Le renseignement pénitentiaire surveille 3.000 personnes, en grande majorité des détenus radicalisés. Il a un triple objectif: la prévention du terrorisme, la prévention du crime organisé et la sécurité pénitentiaire.

Le Bureau rédige des fiches retraçant tout le parcours carcéral d'un détenu suivi: les personnes qui lui ont rendu visite au parloir, les prisonniers dont il a été proche en détention, les incidents pendant l'incarcération, des extraits d'écoutes téléphoniques, un numéro de téléphone s'il a réussi à s'en procurer un en prison etc.

Il y a au moins un délégué du renseignement pénitentiaire dans chaque prison.

L'essentiel des informations vient du renseignement humain, aussi bien d'agents pénitentiaires que de prisonniers. "Des détenus souhaitent parfois collaborer avec le renseignement pénitentiaire, par exemple pour obtenir un transfert dans un établissement plus proche de leur famille", explique la directrice du BCRP.

"Les détenus sont très bavards au téléphone, sur les réseaux sociaux et se parlent beaucoup entre eux", glisse-t-elle.

- Plus d'autonomie -

"Le plus important est de tisser une toile avec un réseau d'informateurs fiables dans chaque établissement, or cela prend du temps", indique une source au sein de l'administration pénitentiaire.

La prison a été accusée d'être "un angle mort du renseignement": au cours de l'incarcération, on ignorait comment évoluait le détenu.

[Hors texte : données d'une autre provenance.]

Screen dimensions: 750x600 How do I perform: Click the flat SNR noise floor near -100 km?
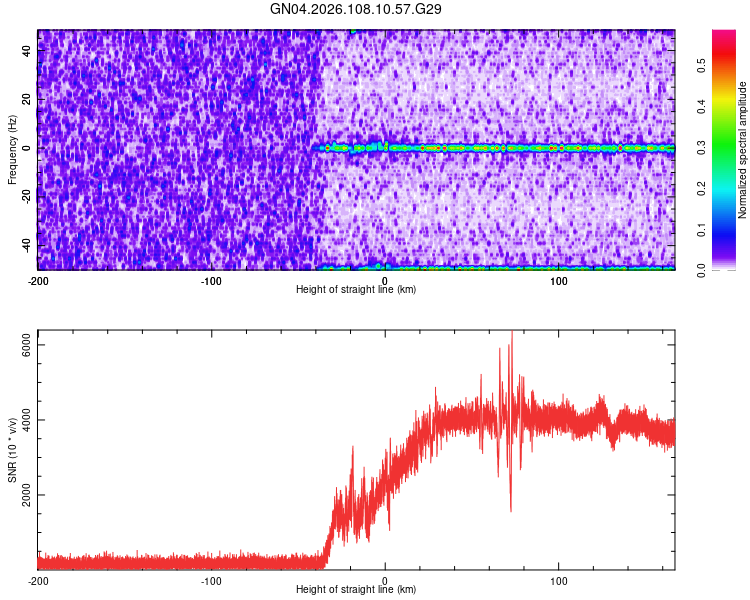(x=211, y=561)
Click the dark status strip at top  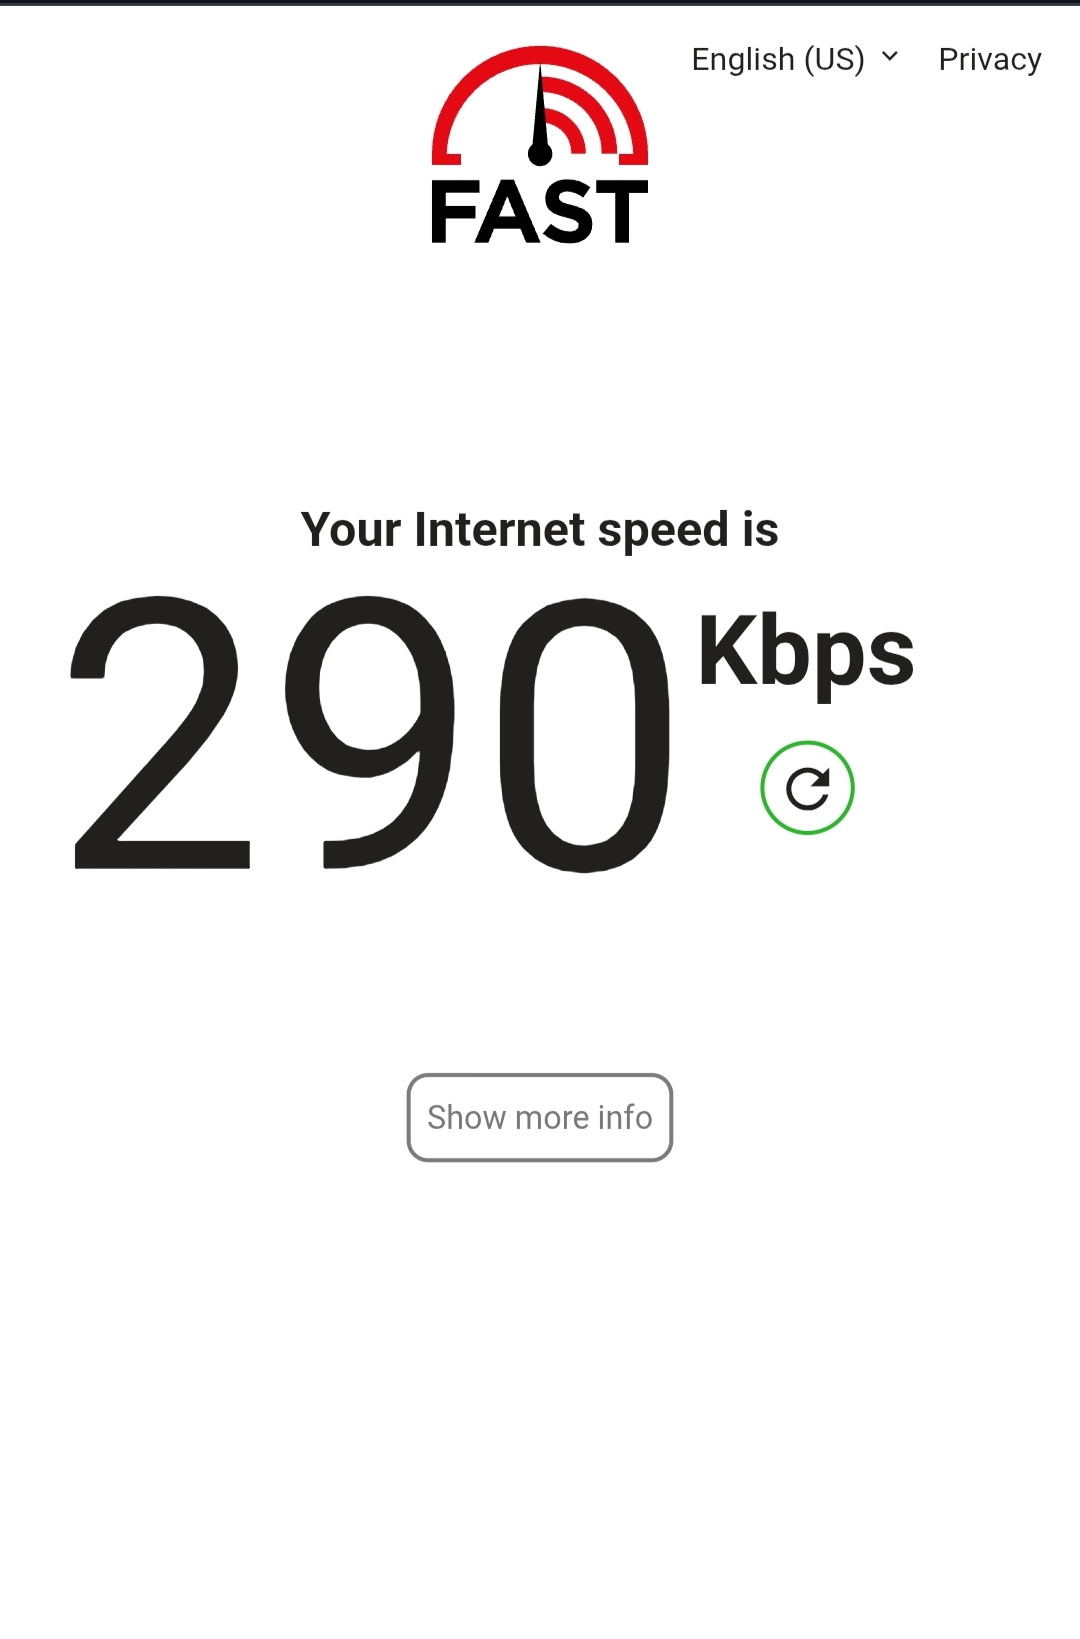point(540,3)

Mais selon la directrice du BCRP, "ce n'est plus le cas. Il y a eu beaucoup de progrès". "La continuité du renseignement est de plus en plus garantie", d'après cette responsable.

L'Unité de coordination de la lutte antiterroriste (Uclat) "nous demande des fiches de plus en plus précises", indique la direction de l'administration pénitentiaire (DAP). Le ministère de l'Intérieur va créer au sein de cette unité un comité de suivi spécifiquement dédié aux détenus radicalisés sortant de prison et le renseignement pénitentiaire est "évidemment partie prenante", souligne la DAP.

Le BCRP va par ailleurs jouir de davantage d'autonomie au sein de la DAP. A partir de janvier 2019, il sera directement rattaché au directeur de l'administration pénitentiaire, alors qu'il dépend actuellement d'une sous-direction. Cela permettra au bureau de piloter directement ses agents, afin de gagner en efficacité.

Les effectifs du renseignement pénitentiaire vont aussi augmenter, pour passer de 300 aujourd'hui à 400 d'ici 2020.

"Il a pu y avoir de la prudence au départ à notre égard dans la communauté du renseignement, mais de vrais rapports de confiance se sont développés. Nous étions une source d'information au départ, j'espère qu'ils nous considèrent désormais comme un partenaire à part entière", indique la directrice du BCRP.